* **DATA EXTRACT**:
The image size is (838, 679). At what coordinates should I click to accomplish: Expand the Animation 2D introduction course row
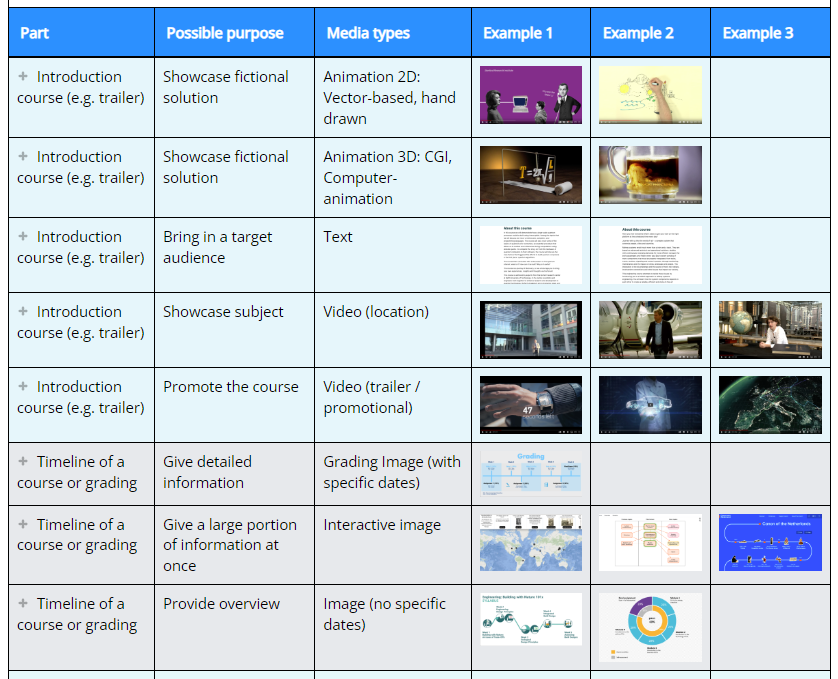point(23,76)
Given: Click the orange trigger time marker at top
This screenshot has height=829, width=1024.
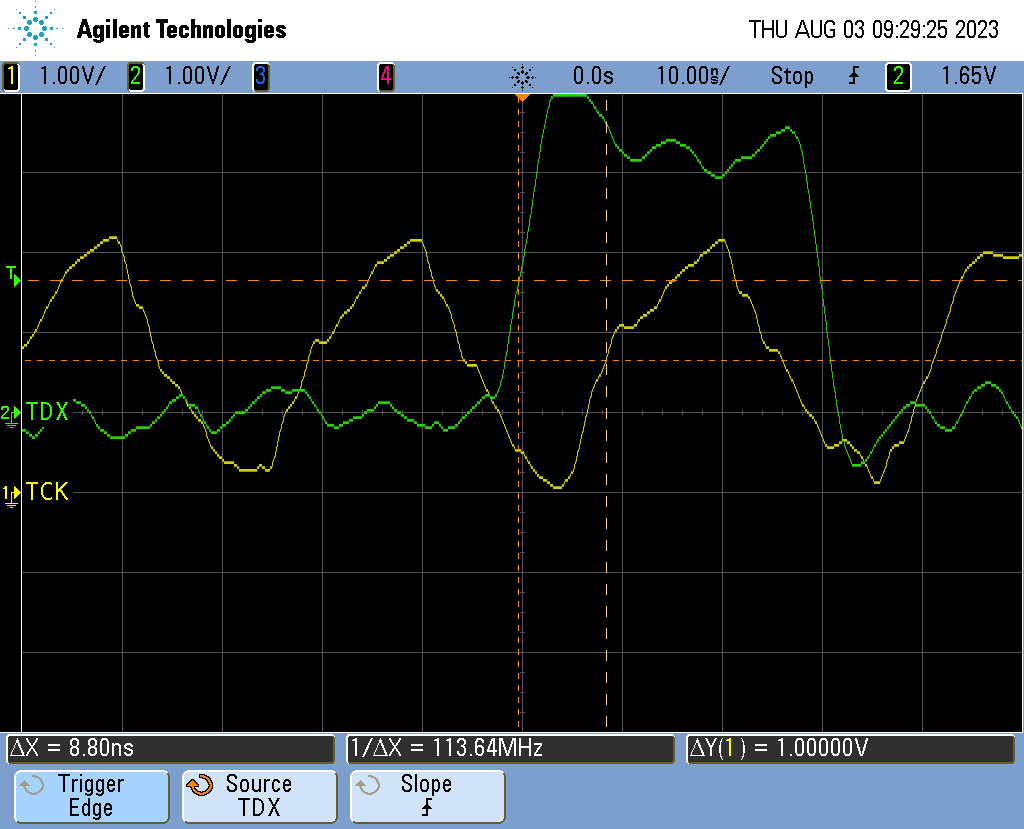Looking at the screenshot, I should [521, 98].
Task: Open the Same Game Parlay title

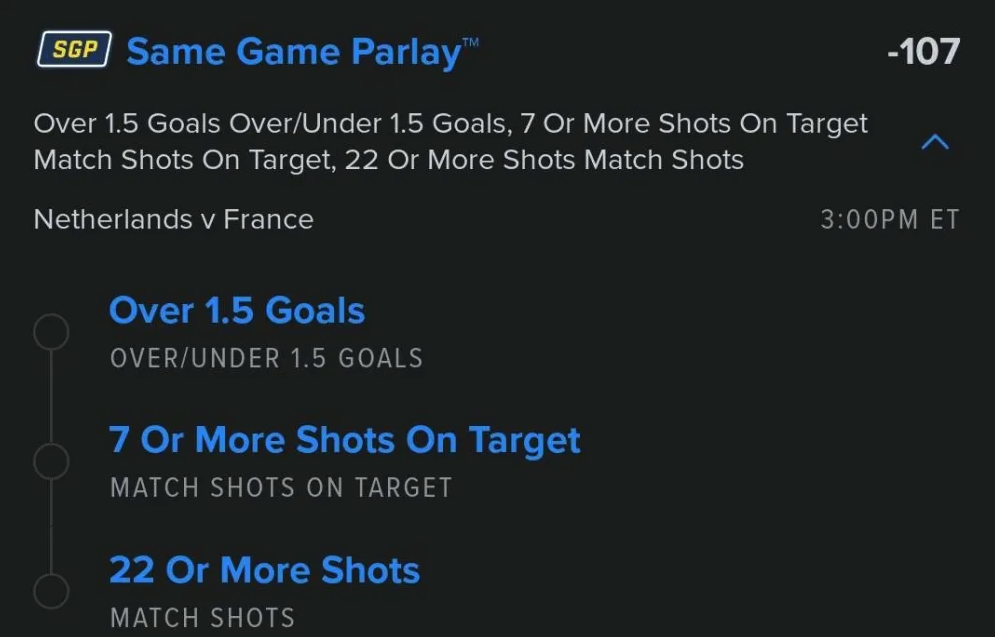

* **WORK INSTRUCTIONS**:
All lines from the one containing "This screenshot has height=829, width=1024." through the end of the entries, both ends included, should be written out exactly, with no pictures.

* **SOLUTION TO THIS EXERCISE**:
This screenshot has height=829, width=1024.
Looking at the screenshot, I should [521, 98].
Task: Open the Same Game Parlay title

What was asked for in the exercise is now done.